From the June 1998 issue of Entrepreneur

You've heard the saying: In life, there are no guarantees. So consider this: Although the economy is flourishing and unemployment rates are down, and despite the fact that countless businesses are doing better than ever, continued prosperity is not a sure thing.

Experts insist it's actually quite a challenge to survive in a booming economy, when entrepreneurs are being seduced by the good times, says John Keough of management consulting firm George S. May International Co. in Park Ridge, Illinois. "They expect those times will last forever," he says, "and make longer-range commitments based on extraordinarily good times, [a strategy] that, in a downturn, could be very difficult [for the business]."

But entrepreneurs privy to the unwelcome effects of a false sense of security have resolved to protect their ventures. "It's more difficult [to operate the business] during good times," says Rick Maguire, owner of Fortier Inc. in Conway, Arkansas. "One reason is you're busier, and you tend to make more mistakes." He knows firsthand about rapid growth: Four years ago, his business, which sells walk-in coolers, drink dispensers and other equipment found in convenience stores, pulled in $4 million in sales. Today, that figure's reached a staggering $14 million, with $19 million projected by year-end.

Sure, business is booming. But that hasn't stopped Maguire from taking precautionary measures, such as expanding carefully.
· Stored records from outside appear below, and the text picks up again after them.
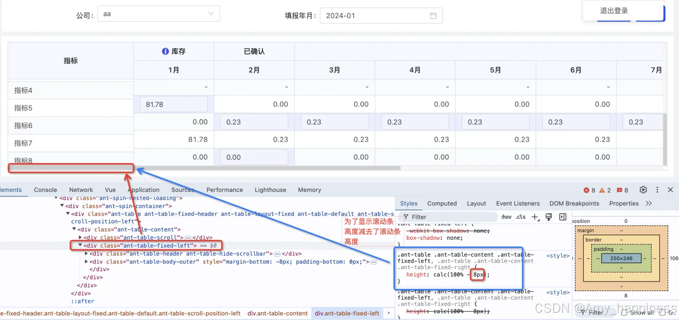Screen dimensions: 679x320
Task: Open the element classes .cls editor
Action: coord(521,217)
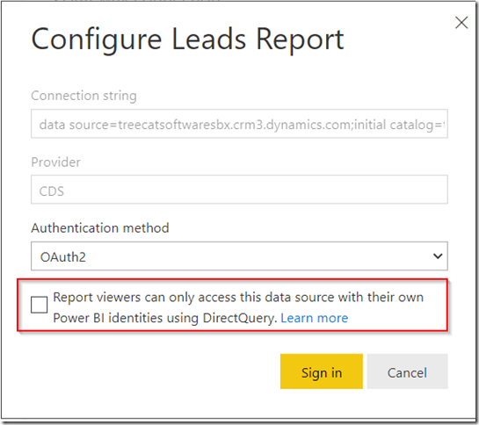Toggle via 'Power BI identities using DirectQuery' text

click(x=165, y=318)
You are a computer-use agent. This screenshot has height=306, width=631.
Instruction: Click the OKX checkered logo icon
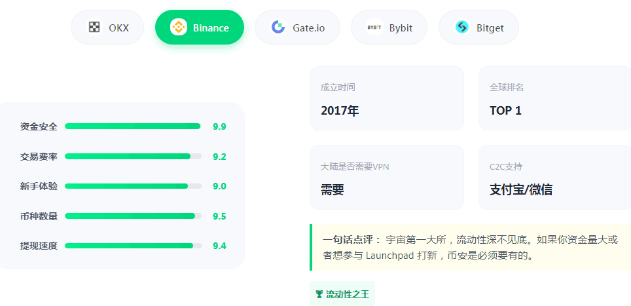tap(95, 28)
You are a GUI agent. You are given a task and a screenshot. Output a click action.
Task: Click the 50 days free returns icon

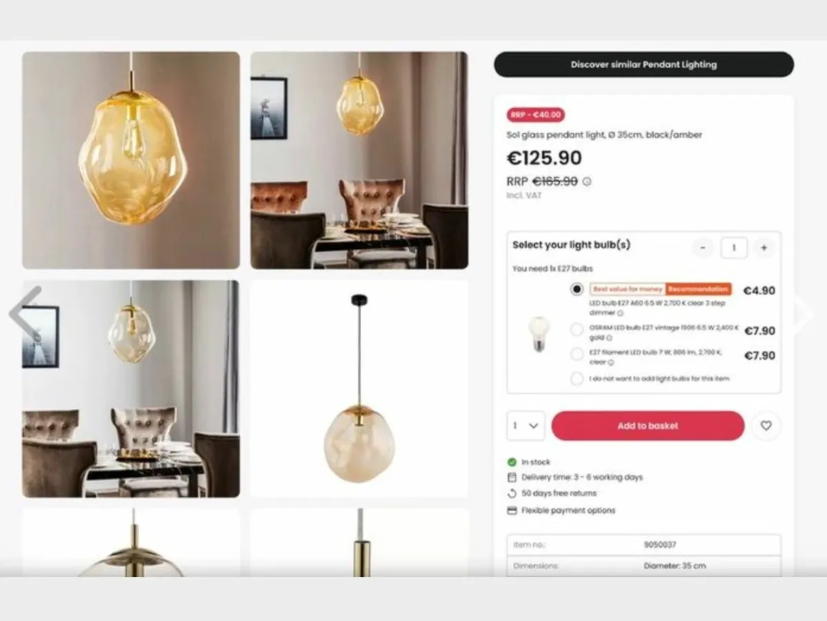[x=512, y=493]
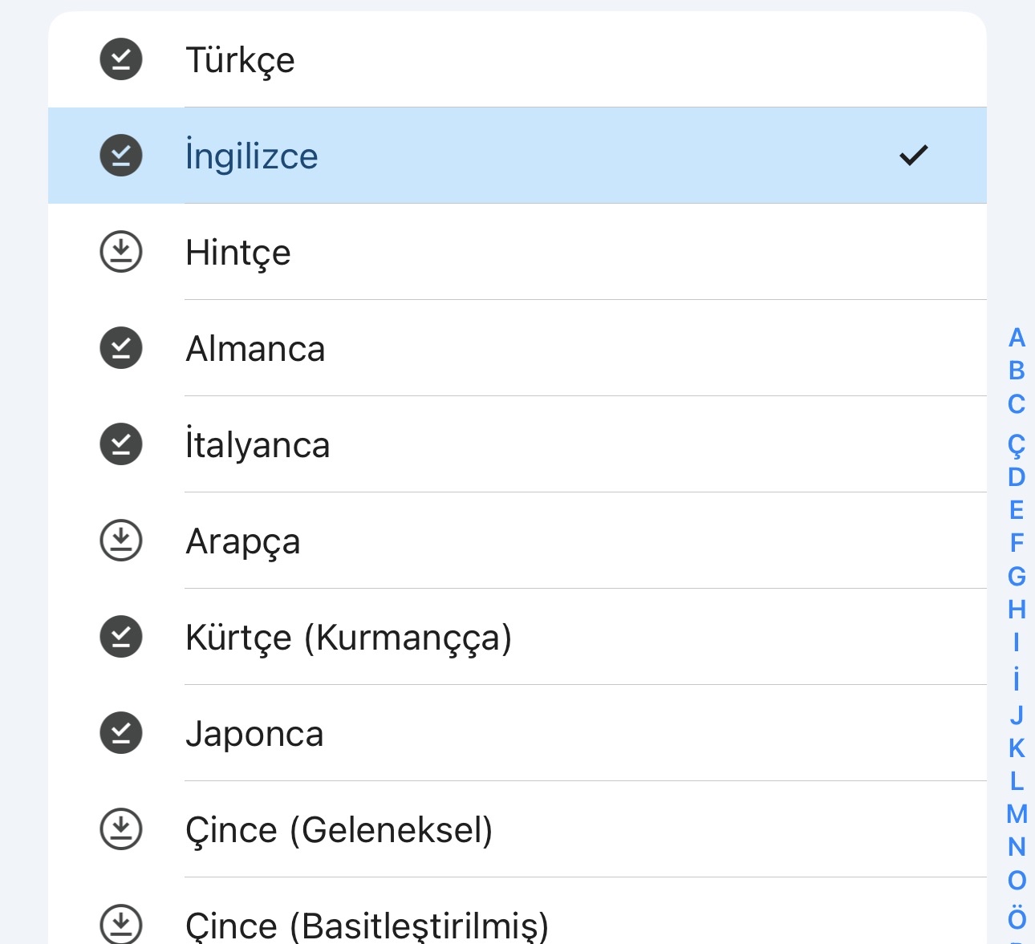
Task: Click the checkmark on the İngilizce row
Action: pos(913,155)
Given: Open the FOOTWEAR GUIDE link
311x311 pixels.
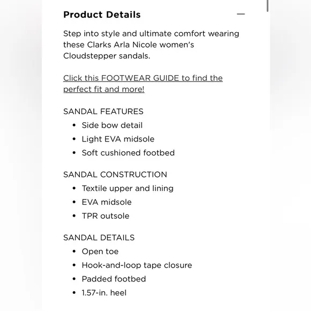Looking at the screenshot, I should 143,84.
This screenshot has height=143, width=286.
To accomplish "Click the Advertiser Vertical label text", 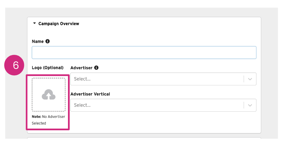I will (x=90, y=94).
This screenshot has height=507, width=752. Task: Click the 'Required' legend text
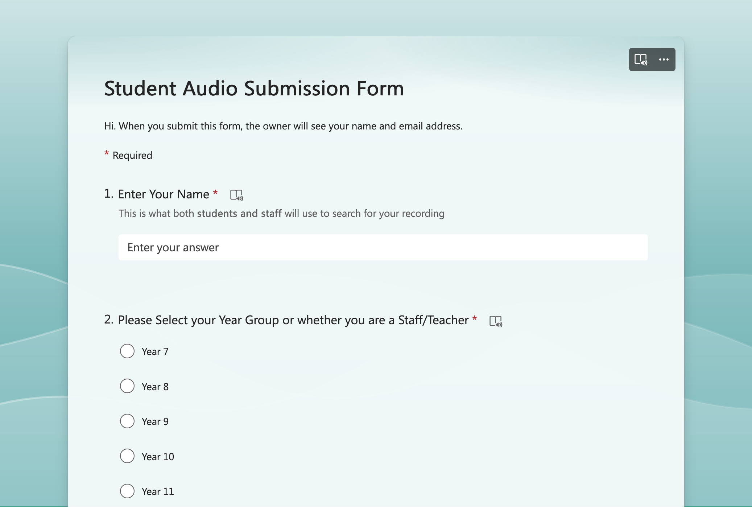point(132,156)
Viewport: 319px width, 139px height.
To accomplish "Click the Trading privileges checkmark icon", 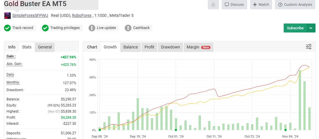I will coord(45,28).
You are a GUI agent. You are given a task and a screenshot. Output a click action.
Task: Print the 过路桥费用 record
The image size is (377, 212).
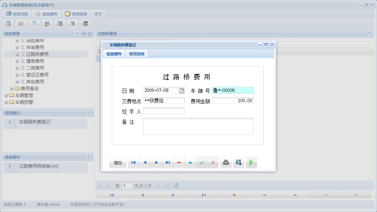(x=226, y=162)
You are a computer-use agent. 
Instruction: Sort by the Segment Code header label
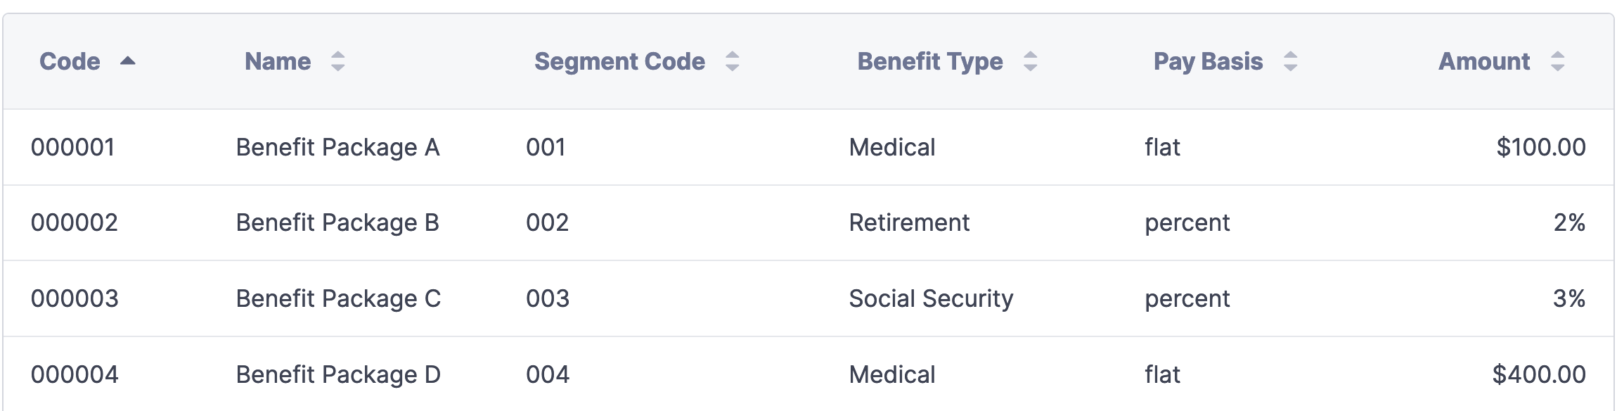619,61
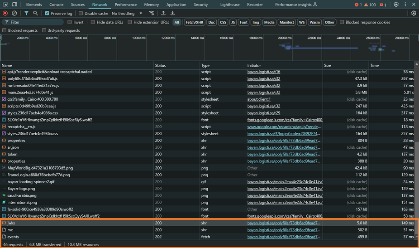Image resolution: width=419 pixels, height=248 pixels.
Task: Open the No throttling dropdown
Action: [127, 14]
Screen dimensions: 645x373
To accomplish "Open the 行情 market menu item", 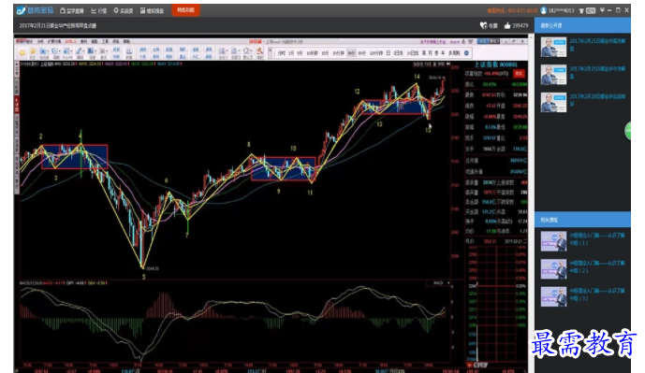I will point(98,10).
"In good times, just like in times that aren't quite as good, you have to [pay attention to] the details," Keough says. So invest your extra dollars in research and development, and don't overstock your inventory. And never extend greater time limits to customers for the payment of receivables. "If you don't [require] customers to pay you back promptly in accordance with your terms, you're training them to disregard those terms," Keough notes. "You're breaking one of the basic control systems in your business. And you're not getting the cash."

Perhaps most important, look ever-forward. Says Keough, "You must always anticipate. You must always be working in the future."